2015 trug im Alpenland ganz plötzlich jeder ein rotes Fußball-Leiberl

Ein halbes Jahr lang hielt damals die Koller-Euphorie, auf einmal hatte zwischen Wiener Neustadt und Bregenz jeder ein rotes Leiberl an, das Nationalteam wurde "Mannschaft des Jahres", das Fußball-Nationalteam wohlgemerkt, nicht die Wintersportler. Bis zu einem enttäuschenden EM-Turnier 2016 in Frankreich hielt die Euphorie, bevor das Scheitern den Austro-Fußball erneut in eine jahrelange Sinnkrise im chronisch leeren Ernst-Happel-Stadion führte - und schließlich, nach einer eher tristen Periode unter Trainer Franco Foda, zu Rangnick. Und wieder nach Solna.

"Ähnlich" wie damals fühle sich das an, sagte Alaba, inzwischen ein 31-jähriger mehrmaliger Champions-League-Sieger, der daher auch weiß, dass die aktuelle Qualifikation zufriedenstellend, aber nicht mehr ganz so sensationell ist - und im Idealfall nur der erste Schritt.
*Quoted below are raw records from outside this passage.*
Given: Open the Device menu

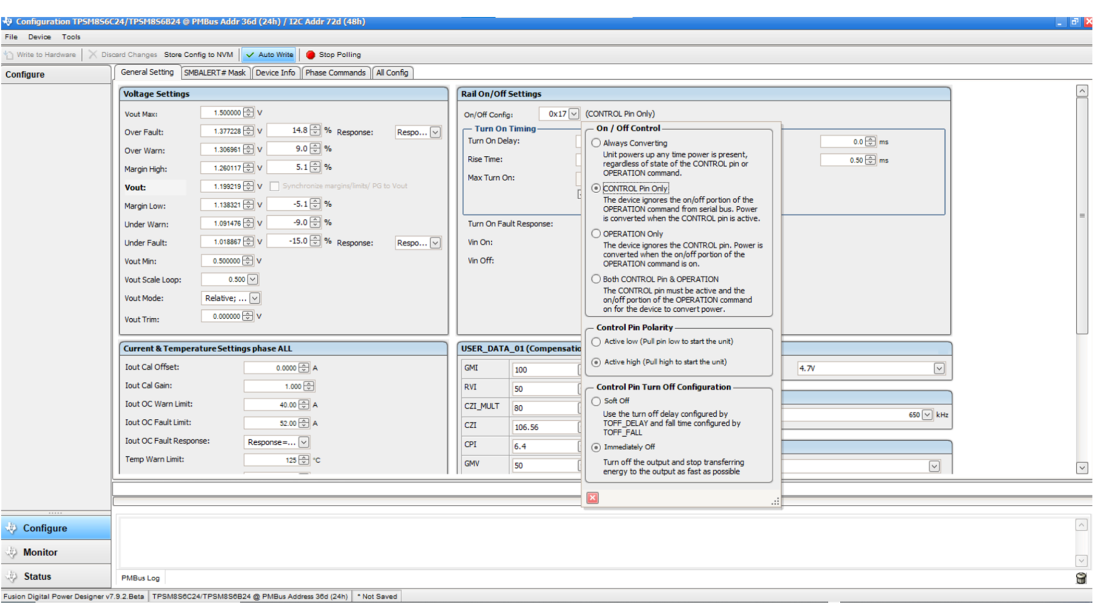Looking at the screenshot, I should 39,36.
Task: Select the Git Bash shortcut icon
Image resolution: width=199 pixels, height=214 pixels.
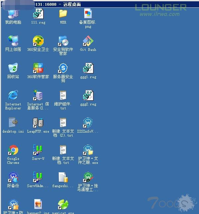Action: [88, 41]
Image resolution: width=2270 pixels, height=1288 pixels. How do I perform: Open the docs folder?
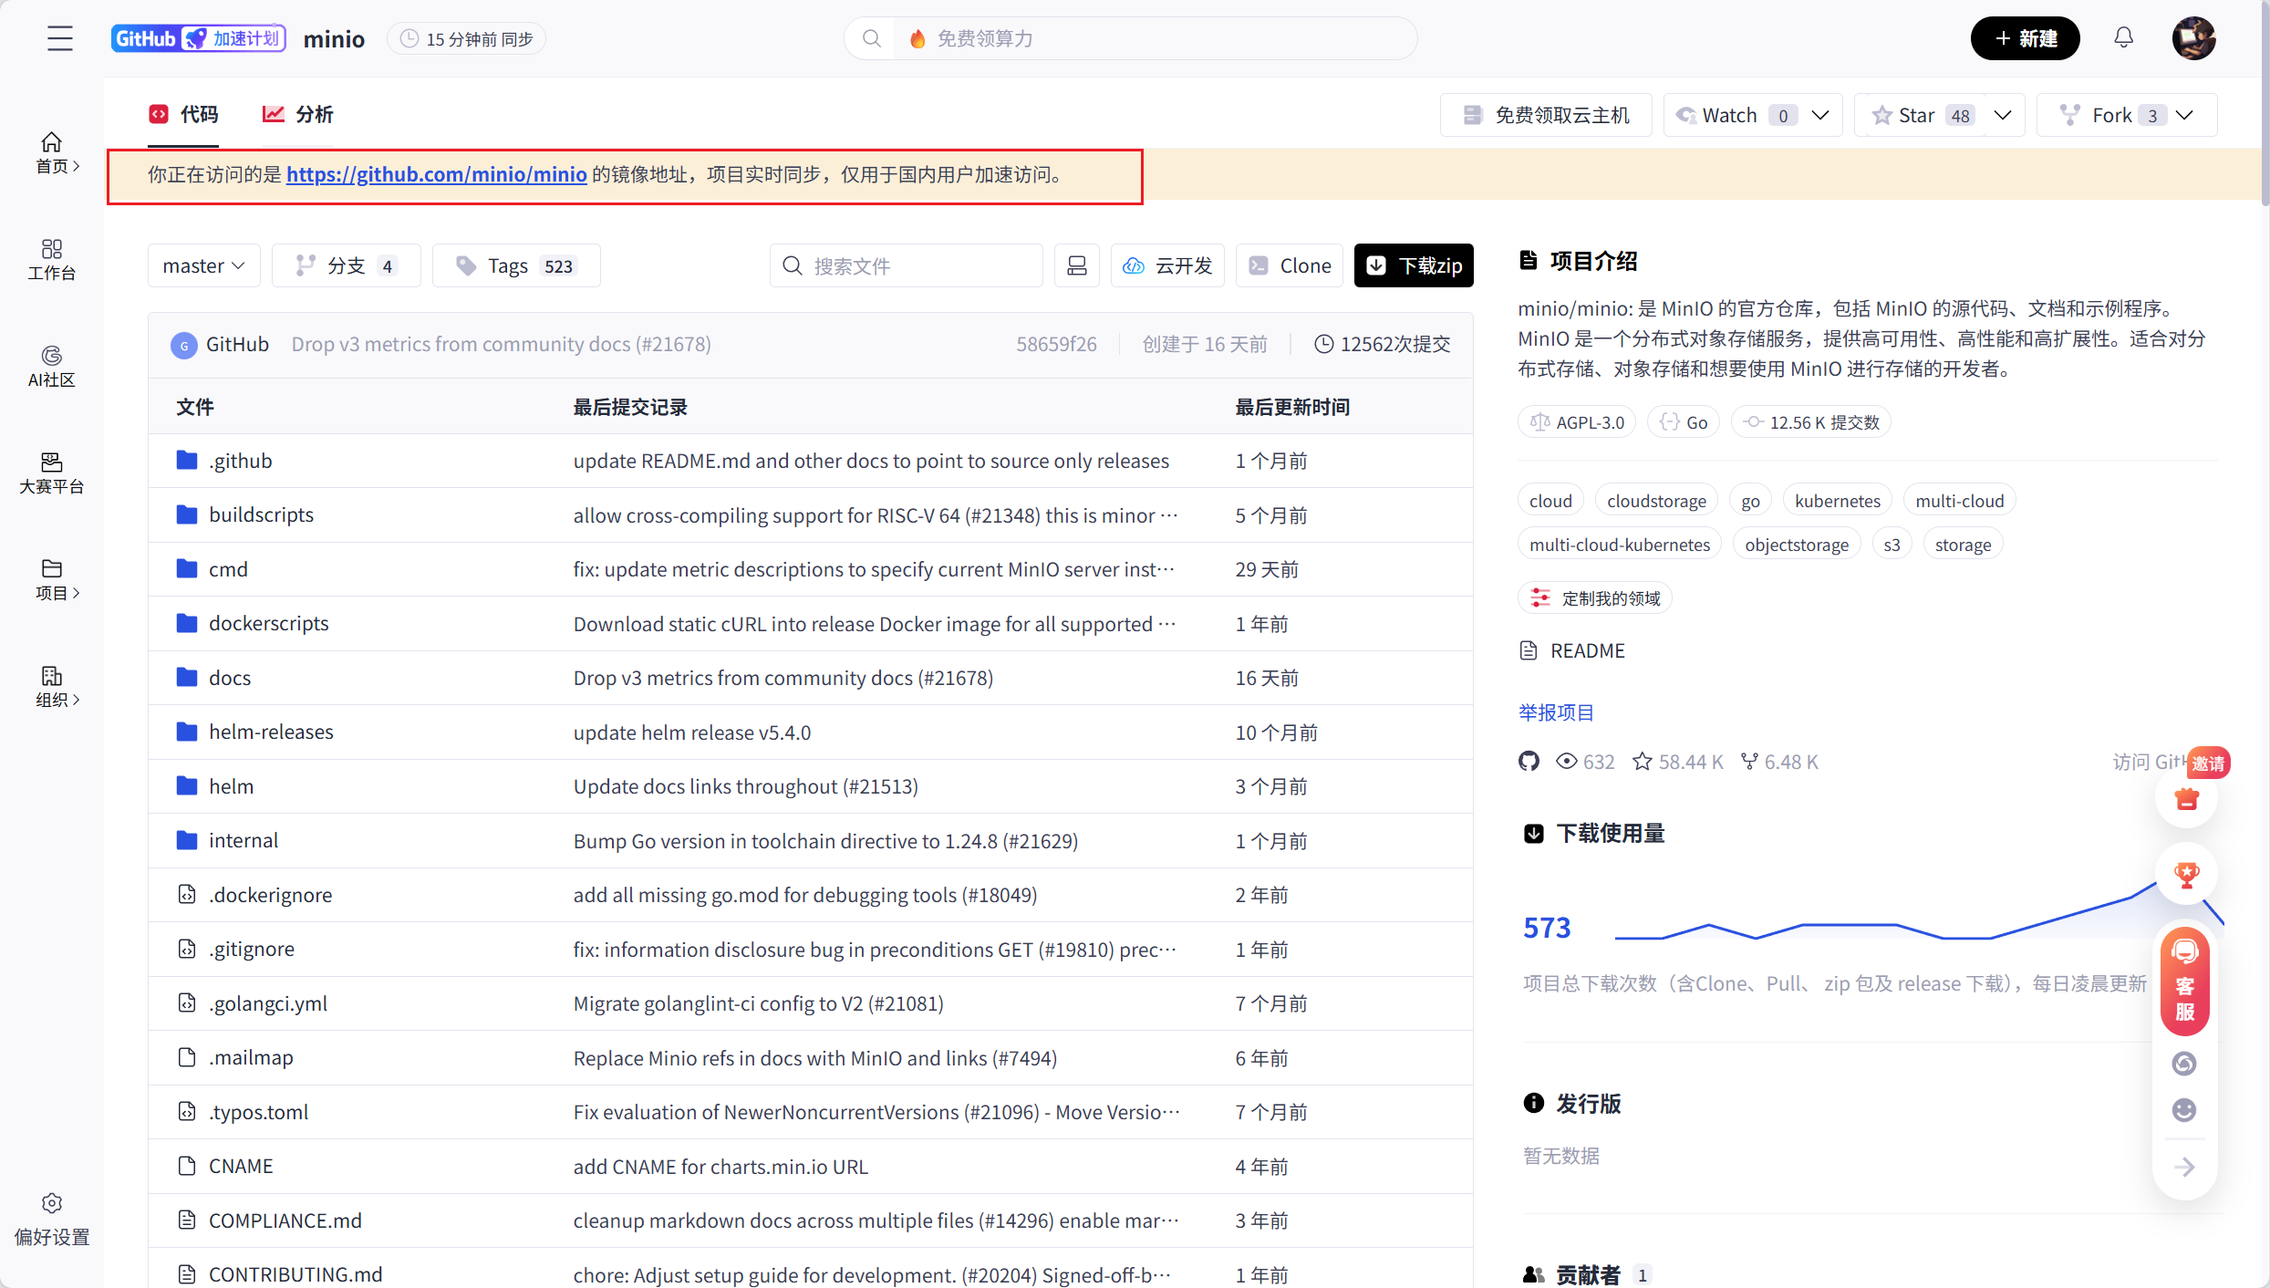230,677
Es fügt sich im Moment alles ganz wunderbar zusammen im österreichischen Fußball, und recht viel davon hat mit dem Trainer zu tun. Das war nicht immer klar gewesen. Rangnicks Professorentitel als Experte für Bewegungen auf dem Feld hatte bei seiner Verpflichtung noch für Fragen gesorgt, weil im Alpenland eigentlich auch das Streicheln der heimischen Volksseele ein wenig zum Aufgabenprofil gehört.

Ihren Herrn Professor geben sie so schnell nicht an Deutschland ab

Rangnick setzt stattdessen lieber stur auf Erklärungen, er spielt keine Rolle, die ihm nicht liegt. Nach der Partie am Dienstag etwa erläuterte er freudig die taktischen Umstellungen in der zweiten Halbzeit, andere Fragen moderiert er gekonnt ab.
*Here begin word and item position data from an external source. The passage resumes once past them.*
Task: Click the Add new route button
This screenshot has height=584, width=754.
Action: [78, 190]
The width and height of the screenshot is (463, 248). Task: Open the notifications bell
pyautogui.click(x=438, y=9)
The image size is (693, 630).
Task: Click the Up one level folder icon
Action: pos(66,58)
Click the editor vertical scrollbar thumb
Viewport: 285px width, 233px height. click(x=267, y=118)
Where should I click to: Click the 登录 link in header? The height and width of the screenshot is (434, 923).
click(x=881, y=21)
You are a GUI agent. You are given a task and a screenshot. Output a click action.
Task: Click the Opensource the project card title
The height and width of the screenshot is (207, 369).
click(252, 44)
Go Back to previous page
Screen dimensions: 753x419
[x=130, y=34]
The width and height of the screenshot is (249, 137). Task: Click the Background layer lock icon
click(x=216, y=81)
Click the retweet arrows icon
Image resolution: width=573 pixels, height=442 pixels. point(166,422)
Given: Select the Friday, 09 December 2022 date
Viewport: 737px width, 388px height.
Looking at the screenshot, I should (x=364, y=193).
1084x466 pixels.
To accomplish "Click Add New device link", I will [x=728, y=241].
Seit Monaten macht er das so; es fehlt gerade noch, dass ihm vom Rundfunk eine Taktiktafel bereitgestellt wird. Allerdings stellt sich zunehmend heraus: Fußballerischer Erfolg, der sich diesmal nicht nach Sensation, sondern nach solider Arbeit innerhalb eines überlegten Gesamtkonzepts anfühlt, führt zu einer beachtlichen Einigkeit unter Anhängern - und sogar unter Experten.

Ralf Rangnick (Mitte) ist in Österreich gut angekommen und kommt gut an. Er wirkt lockerer als früher. Rangnick trainiert seit Mai 2022 die österreichische Nationalmannschaft. (Foto: Emma Wallskog/Imago)
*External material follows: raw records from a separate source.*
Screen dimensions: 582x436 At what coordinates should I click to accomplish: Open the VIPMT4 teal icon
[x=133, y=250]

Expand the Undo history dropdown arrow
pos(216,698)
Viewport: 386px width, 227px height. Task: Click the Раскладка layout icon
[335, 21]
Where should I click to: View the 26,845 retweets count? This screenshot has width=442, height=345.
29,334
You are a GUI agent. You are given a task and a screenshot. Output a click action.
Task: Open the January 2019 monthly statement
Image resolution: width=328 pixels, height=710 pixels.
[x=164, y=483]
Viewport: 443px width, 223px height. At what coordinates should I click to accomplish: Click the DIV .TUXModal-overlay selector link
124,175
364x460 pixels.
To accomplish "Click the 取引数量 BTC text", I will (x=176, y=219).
Kein böses Wort hört man dieser Tage aus den Reihen der Wiener Legenden und ihrer Kolumnen, alle vertragen sich auf einmal. Marko Arnautovic, 34, etwa, Zeit seiner Karriere aufmüpfiger Kritiker seiner Kritiker und gegen Schweden Doppel-Torschütze (56. und 69. Minute/Elfmeter), versprühte im ORF-Interview auf einmal so etwas wie Charme und Witz. Angesprochen darauf, dass er nun zweitbester Torschütze des Landes sei, schickte er freundliche Grüße an den Erstbesten: Toni Polster "wird ja wahrscheinlich vorm Fernseher sitzen. Schöne Grüße, Toni, moch da kane Sorgen!"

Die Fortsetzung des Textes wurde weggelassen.